Willard McCarty (MCCARTY@VM.EPAS.UTORONTO.CA)
Tue, 6 Jun 89 21:18:21 EDT


Humanist Discussion Group, Vol. 3, No. 103. Tuesday, 6 Jun 1989.

Date: Mon, 5 Jun 89 09:08:00 EDT
From: <BCJ@PSUVM.bitnet>
Subject: Urdu Scribes Strike...

*Urdu Scribes Strike at India Newspapers*

(By Barbara Crossette, NY Times, Sunday, June 4, 1989)
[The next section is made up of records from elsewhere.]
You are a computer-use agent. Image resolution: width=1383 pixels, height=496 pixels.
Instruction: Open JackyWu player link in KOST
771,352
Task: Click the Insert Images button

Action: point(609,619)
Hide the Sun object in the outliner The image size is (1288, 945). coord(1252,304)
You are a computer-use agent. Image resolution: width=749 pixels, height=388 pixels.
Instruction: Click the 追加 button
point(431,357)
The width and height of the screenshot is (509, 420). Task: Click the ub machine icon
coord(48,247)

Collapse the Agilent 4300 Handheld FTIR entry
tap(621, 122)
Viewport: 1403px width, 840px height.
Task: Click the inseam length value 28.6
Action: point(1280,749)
NEW DELHI, June 3 -- Several dozen calligraphers went on strike last
week along India's newspaper row, reminding the Asian publishing world
that there is still one language that has eluded the typesetter: Urdu.
Although experimental computer typesetting is being studied here and
in Pakistan, where Urdu is the national language, newspapers in both
countries still rely on accomplished scribes called katibs to handwrite
the news with artists' pens.
Urdu, similar to spoken Hindi but written in an Arabic-based Persian
script, is considered the literary language of the continent's Muslims,
many of whom migrated from India to Pakistan at the partition of British
India in 1947. Urdu remains a minority language in both countries, how-
ever, passionately defended by poets and storytellers.
Newspapers, magazines and books in Urdu, an Indo-Aryan tongue that did
not take on distinct written form until as late as the 17th century, are
read from back to front and right to left, unlike the Sanskrit-based
languages of the region, which also belong to a larger Indo-European
family.
In Delhi, no more than a handful of Urdu newspapers survive. The katibs
at the Daily Pratap could count only eight today. Many of the capital's
Muslims are concentrated in the old city nearby, a Mogul town before the
British came.
Perched on wooden platforms in dingy back rooms, the katibs -- some of
them trained in the purest Urdu in schools named for the traditional in-
tellectual centers of Lahore or Lucknow -- turn out their handwritten news
columns at the rate of about 10 inches an hour. The "type" then goes
straight to photocomposition.
Mohammed Ikram, a 51-year-old katib at the Daily Pratap, said the
calligraphers earn only $30 to $50 a month for long days in uncomfortable
surroundings. He is among those who took part in a protest march on May
26 to demand a journalist's basic wage of $35 to $70.
"Since 1968, when the court classified us as journalists, we have been
cheated by the proprietors," Mr. Ikram said.